Allo stesso modo, destra e sinistra vengono “superate” e “dissolte” in un’omogeneità bipolare, articolata secondo l’ormai perfida alternanza senza alternativa di una destra neoliberista dipinta di blu e di una sinistra neoliberista dipinta di fucsia. Non si battono per un’idea di realtà diversa e forse opposta, basata su diversi ordini di valori e sulle loro inconciliabili Weltanschauungen. Al contrario, competono per realizzare la stessa idea di realtà, quella decisa sovranamente dal mercato e dal blocco oligarchico neoliberista, rispetto al quale svolgono ormai il ruolo di semplici maggiordomi, anche se in una livrea di colore diverso. In alto, sulla porta del controllo, c’è una nuova classe post-borghese e post-proletaria, che non è né di destra né di sinistra, né borghese né proletaria. È la classe del patriziato finanziario cosmopolita che, più precisamente, è di destra in economia (competitività senza frontiere e mercificazione integrale del mondo), di centro in politica (alternanza senza alternativa del centrodestra e del centrosinistra, anche neoliberista) e di sinistra nella cultura (apertura, deregolamentazione antropologica e progressismo come filosofia del mai più).

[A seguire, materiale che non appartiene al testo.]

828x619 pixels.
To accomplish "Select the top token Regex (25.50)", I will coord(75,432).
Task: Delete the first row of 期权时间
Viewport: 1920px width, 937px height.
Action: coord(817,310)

In sintesi, la transizione verso la nuova figura del capitalismo assoluto-totalitario si sviluppa lungo una traiettoria che ci segue dal 1968 al nuovo millennio, attraversando la data fondativa del 1989. Dal 1968 ad oggi, infatti, il capitalismo dialetticamente ha “superato” ( aufgehoben) la contraddizione che lui stesso aveva provocato nella fase antitetico-dialettica, rappresentata dal doppio nodo di opposizione tra borghesia e proletariato, e tra destra e sinistra. L’attuale capitalismo assoluto-totalitario si caratterizza così: da un lato, per l’eclissi del legame simbiotico tra le due istanze della “coscienza infelice” borghese e delle “lotte per il riconoscimento del lavoro servile” proletarie; e, dall’altro, con l’eliminazione della polarità tra destra e sinistra, ormai trasformate in due ali dell’aquila neoliberista. Il turbo-capitale ha “andato oltre” queste antitesi, proprie del momento dell'”immensa potenza del negativo” (vale a dire dell’essere-altro-da-sé), e le ha “assunte” sotto di sé, riconquistare la propria identità con se stesso ad un livello più alto rispetto alla fase tetica, come frutto del superamento del proprio autostrangolamento.